The official report on the death submitted to the Director of Public Prosecutions Keriako Tobiko by the Criminal Investigations Department (CID) only added to the mystery surrounding the death.

Amid widespread claims that the police assaulted Monson while in custody, the report admits he indeed died due to a blow to his head but clears all police officers involved in the case of any wrongdoing.

“Our investigations could not specifically establish how and where the said injury was sustained, when it was sustained and who may have inflicted the injury,” it reads, noting that the police never tortured or assaulted Monson.

The report, prepared by Mohamed Amin, the CID Director of Investigations, proposes a public inquest as the best means to establish the circumstances surrounding the death.

But in what clearly puts to question the ability of the police to investigate cases against their own, Monson’s family continues to protest at being locked out of the investigations. According to family lawyer Nishit Maru, the police conducted the investigations secretly, making the entire process questionable. The lawyer also complains that the CID report is full of contradictions.

“In the report there are gestures of falsehoods propagated in a fashion represented as the truth. All these are deliberate moves to taint evidence,” he told The Standard On Saturday.

The lawyer also notes that the family is yet to see witness statements of those who spent the night with the deceased in the cells and that they learnt that Monson’s personal belongings had gone missing while in custody and two people arrested and charged with the crime via the police report.

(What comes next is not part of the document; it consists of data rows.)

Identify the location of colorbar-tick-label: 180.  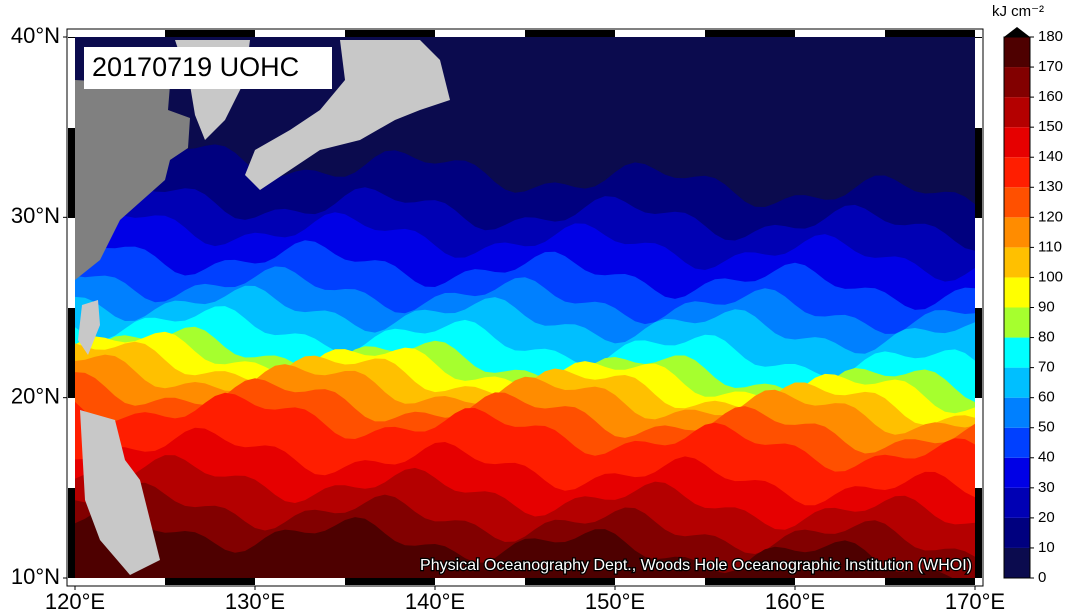
(1050, 36).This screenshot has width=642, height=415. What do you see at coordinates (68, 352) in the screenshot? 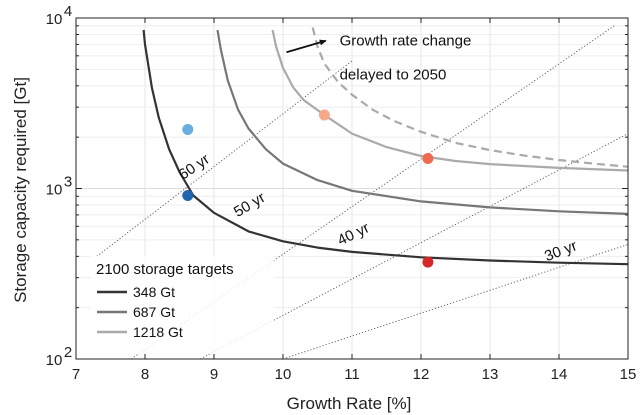
I see `y-tick-exponent: 2` at bounding box center [68, 352]. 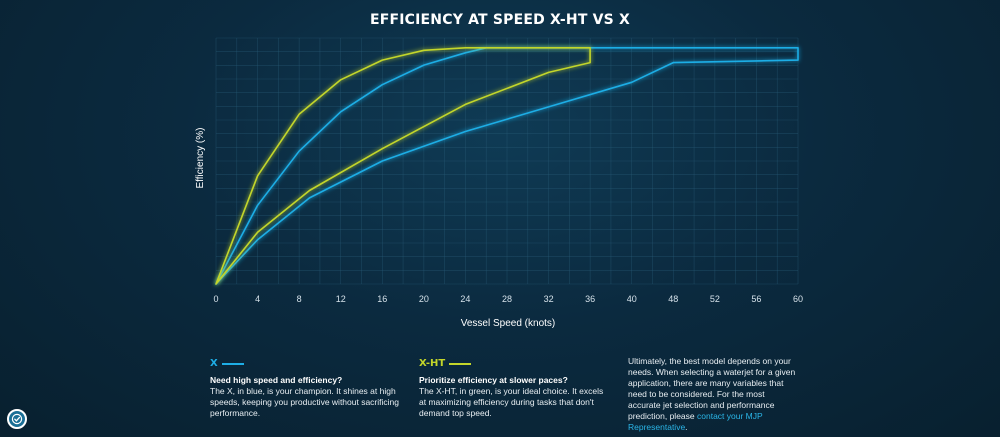 I want to click on x-tick-label: 28, so click(x=507, y=299).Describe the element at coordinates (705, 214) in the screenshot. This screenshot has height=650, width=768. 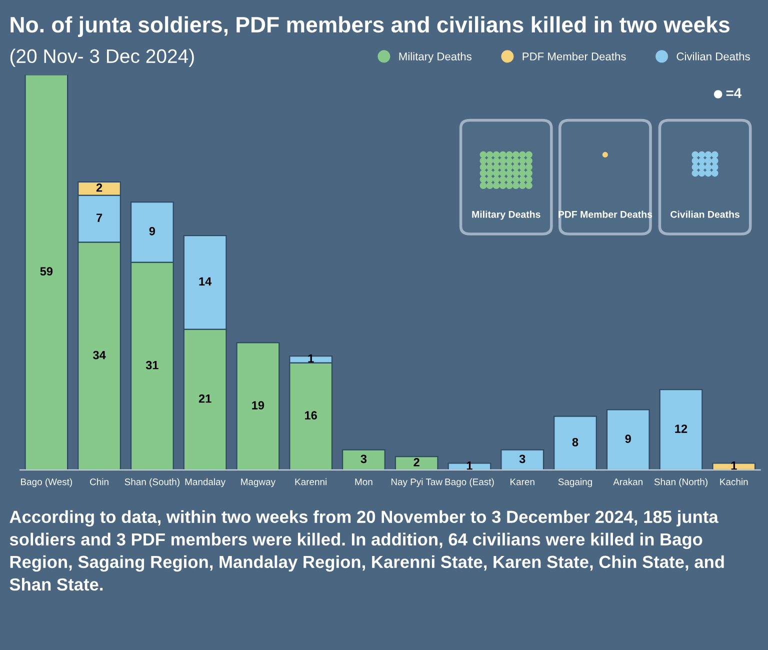
I see `annotation: Civilian Deaths` at that location.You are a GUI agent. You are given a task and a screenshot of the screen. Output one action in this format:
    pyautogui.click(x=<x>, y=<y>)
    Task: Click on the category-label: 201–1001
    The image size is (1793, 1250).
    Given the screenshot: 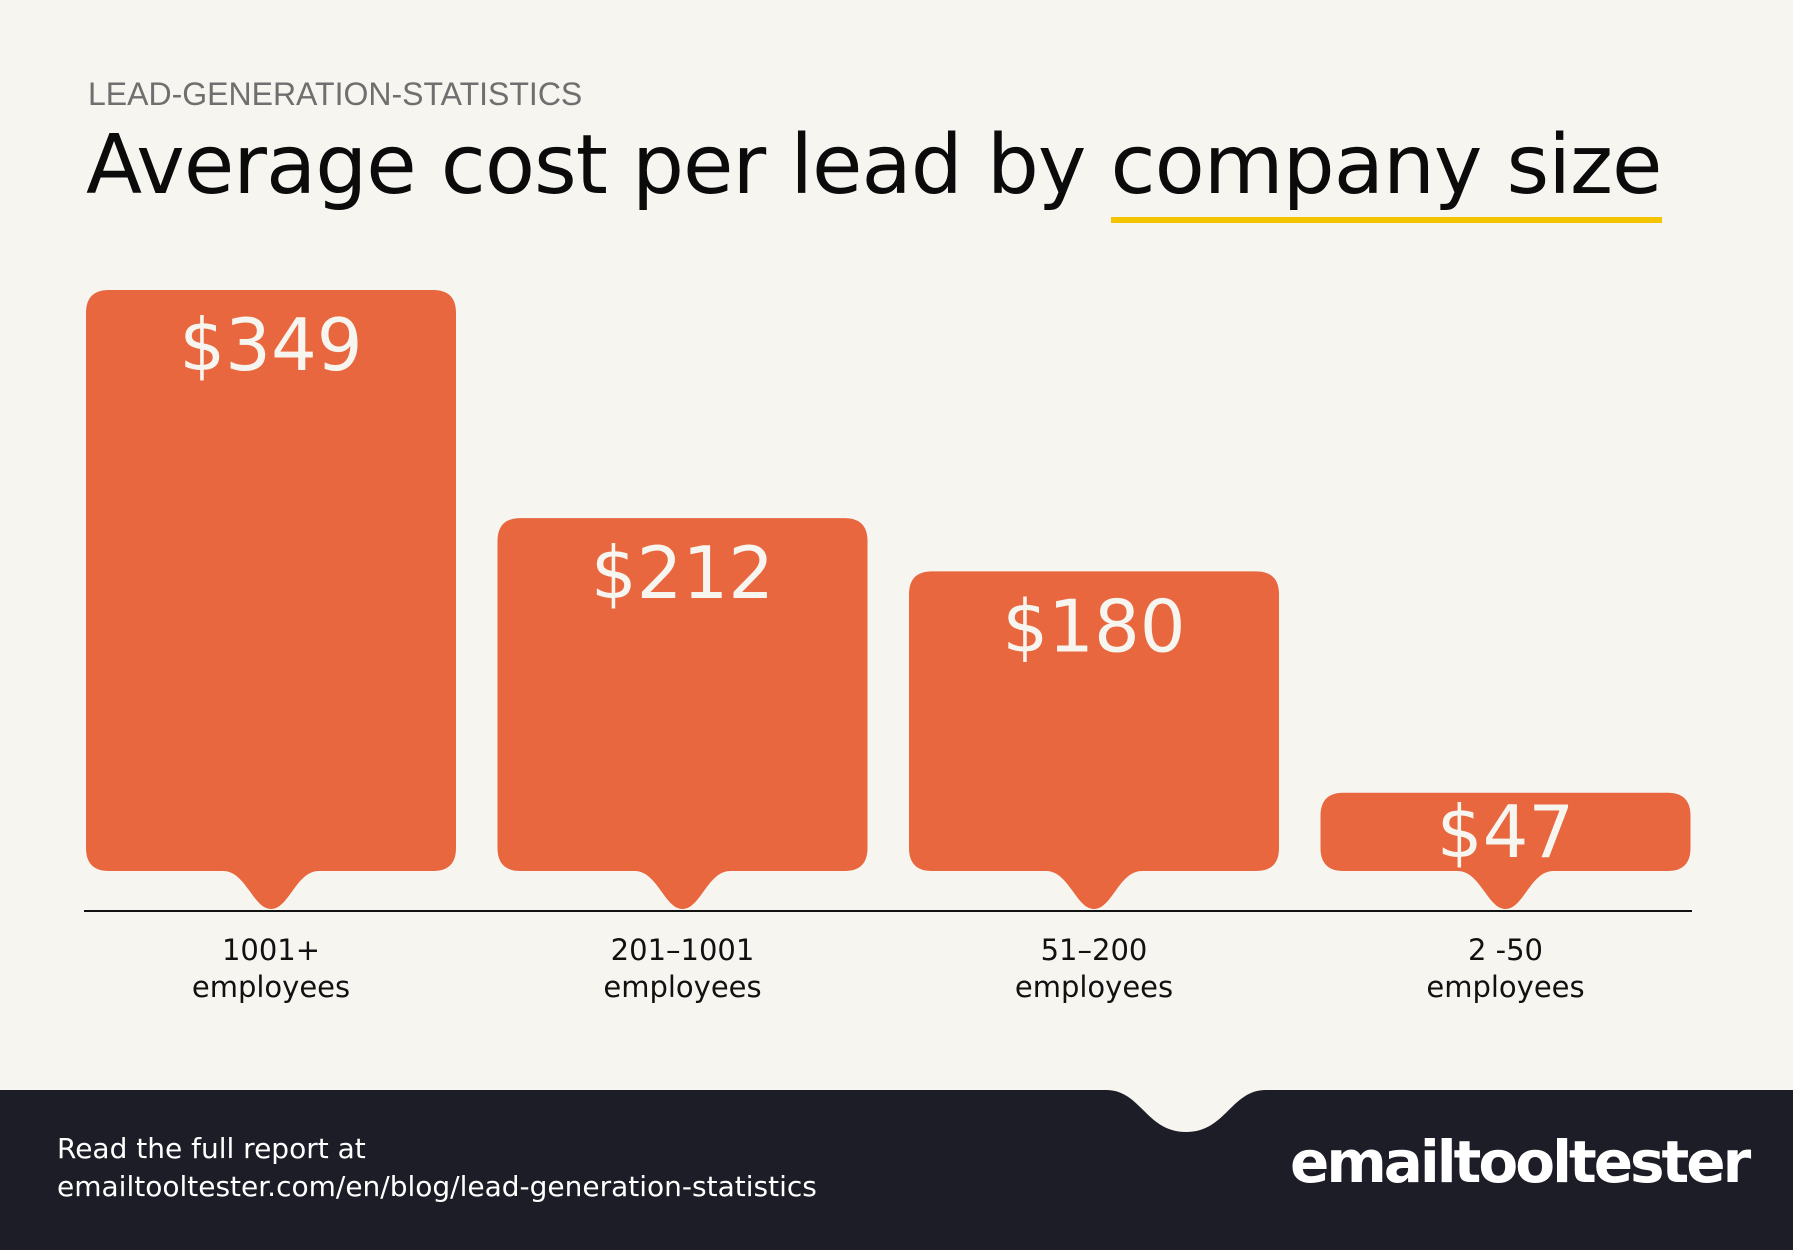 What is the action you would take?
    pyautogui.click(x=683, y=950)
    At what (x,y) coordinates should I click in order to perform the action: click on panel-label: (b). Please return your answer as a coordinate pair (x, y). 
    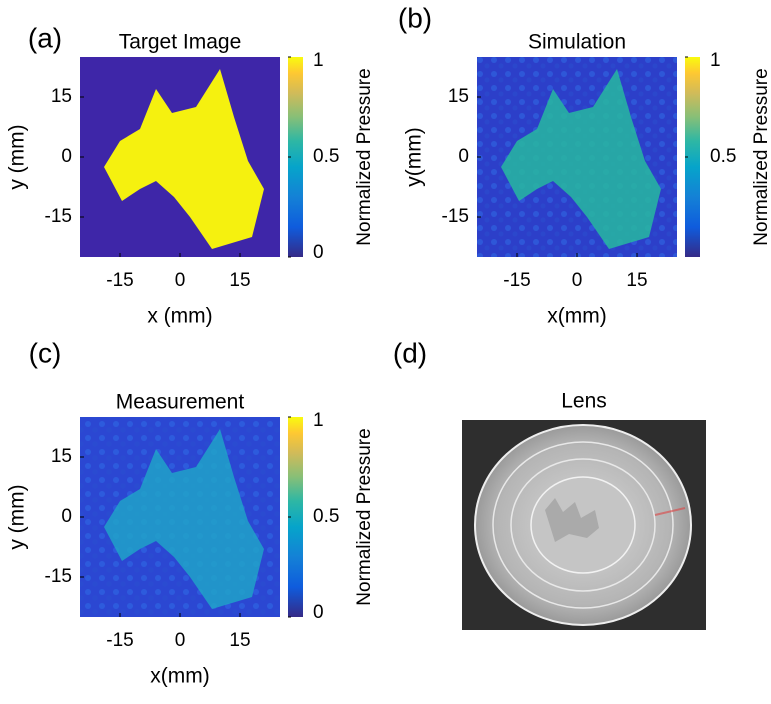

But Maru affirms that the buck stops with the Government and that Monson’s family will not relent until their son’s killers are brought to book.

“The police are the ones who incarcerated him and so every single responsibility lies with them. Our motive is very clear; all we want is justice for Alexander,” he states.

As the Monsons push for justice for their son, the family of yet another high-profile victim to die in police custody is protesting at what they refer to as a miscarriage of justice.

In August last year, Mr John Muturi Kariuki, then the Dean of Studies at Loreto Kiambu Girls’ High School, died after being reportedly brutalised by police officers after he was detained at the Kiambu Police Station.

Police arrested the deceased on allegations that he was drunk and disorderly. Muturi, 45, was released the following day looking sickly and with no charges preferred against him.

He was immediately treated at Kiambu District Hospital and later referred to Kenyatta National Hospital where he died while undergoing an operation. He is said to have suffered a rupture in his lower abdomen and had serious injuries to his stomach, injury consistent with torture.

Key mysteries in the teacher’s death include the circumstances surrounding his arrest, what transpired when he was in custody, why he was not charged, and why police never took him to hospital after they realised he was unwell. But then Internal Security Assistant minister, the late Orwa Ojode, said no police officer will be charged with murder since there was no evidence that the teacher was killed by the police. Instead, it was an inmate, Mr Miseyeki ole Mollel, who was later arraigned in court and charged with Muturi’s murder.

Lawyer Gathii Irungu, who is representing the deceased’s family in the case says he believes the police were chiefly responsible for Muturi’s death and claims the wrong party could have been taken to court.

“Police are the investigators and cannot investigate themselves. They are also notorious for protecting each other and manufacturing evidence, especially in cases of extra-judicial killings,” states the lawyer.

Kiambu Knut secretary general Clement Gicharu, who led protests against the police when Muturi died, insists that justice is yet to be done and says something has to be done to wholly transform the police force.

“The several reported deaths in police cells could just be an eye-opener to the rot within our police force. We must ensure that things are done the right way and that the impunity within the force is brought to an end,” he states.